Jedenasta pozycja Mąki i Janika

Program ostatniego dnia zawodów Pucharu IBU w Obertilliach został zrealizowany połowicznie. Z powodu awarii prądu odwołano bowiem rywalizację sztafet mieszanych. We wcześniej rozegranym supermikście triumfowali Niemcy.
Stephanie Scherer i Lukas Fratzscher to skład zwycięskiej pary. Niemiecki duet spudłował w sumie dziesięciokrotnie, ale co najważniejsze ani razu nie musiał meldować się na karnej rundzie. Tego samego nie można napisać o Rosjanach. Dodatkowe 150m już po drugim strzelaniu pokonywała Anastazja Porszniewa. Wraz a Aleksandrem Powiarnicynem zajęła ona drugą lokatę. W czołowej trójce zmieścili się jeszcze Karoline Erdal i Sindre Jorde z Norwegii.
Na uwagę zasługuje wysokie szóste miejsce sztafety belgijskiej. Udział drużyny tego kraju w rywalizacji miktów jest możliwy dzięki naturalizacji Lotte Lie. 24-latka jeszcze rok temu reprezentowała swoją ojczyznę - Norwegię. Dziś wraz z Tomem Lahayem-Goffartem wywalczyła historyczne szóste miejsce dla swojej nowej reprezentacji.
Polskę reprezentowali Anna Mąka i Mateusz Janik.
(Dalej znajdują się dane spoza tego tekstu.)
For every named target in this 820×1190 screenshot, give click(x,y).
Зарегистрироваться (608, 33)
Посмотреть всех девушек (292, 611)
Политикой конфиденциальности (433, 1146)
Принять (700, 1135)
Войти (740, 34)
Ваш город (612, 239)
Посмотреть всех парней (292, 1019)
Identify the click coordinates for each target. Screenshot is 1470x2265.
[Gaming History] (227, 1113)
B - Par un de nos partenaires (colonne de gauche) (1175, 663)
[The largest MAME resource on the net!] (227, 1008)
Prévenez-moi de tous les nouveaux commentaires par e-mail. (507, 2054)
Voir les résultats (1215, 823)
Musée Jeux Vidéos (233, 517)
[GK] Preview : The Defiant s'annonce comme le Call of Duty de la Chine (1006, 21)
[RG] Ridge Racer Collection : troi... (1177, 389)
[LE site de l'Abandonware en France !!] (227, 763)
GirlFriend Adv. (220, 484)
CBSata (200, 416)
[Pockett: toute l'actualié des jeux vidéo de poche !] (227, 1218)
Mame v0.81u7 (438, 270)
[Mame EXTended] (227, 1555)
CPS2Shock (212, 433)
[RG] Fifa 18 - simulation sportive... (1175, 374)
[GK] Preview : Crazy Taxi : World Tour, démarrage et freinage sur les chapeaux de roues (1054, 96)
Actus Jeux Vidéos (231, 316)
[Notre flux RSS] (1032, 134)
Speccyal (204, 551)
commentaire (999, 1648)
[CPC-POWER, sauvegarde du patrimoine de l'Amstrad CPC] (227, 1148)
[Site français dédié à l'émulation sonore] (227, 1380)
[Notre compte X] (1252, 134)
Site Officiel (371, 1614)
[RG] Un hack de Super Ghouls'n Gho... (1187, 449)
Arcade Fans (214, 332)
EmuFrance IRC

Szansę na pierwszą dziesiątkę Biało-Czerwoni pogrzebali na strzelnicy. Mąka biegała dwie, a Janik aż trzy karne rundy. W stawce 29 sztafet Polska sklasyfikowana została na 11. miejscu.
Po południu do rywalizacji przystąpiły sztafety czteroosobowe. Podczas pokonywania pierwszej rundy biegowej doszło jednak do awarii prądu i jury anulowało wyścig. Kolejne zawody Pucharu IBU zaplanowane zostały w dniach 10-12 stycznia w Osrblie.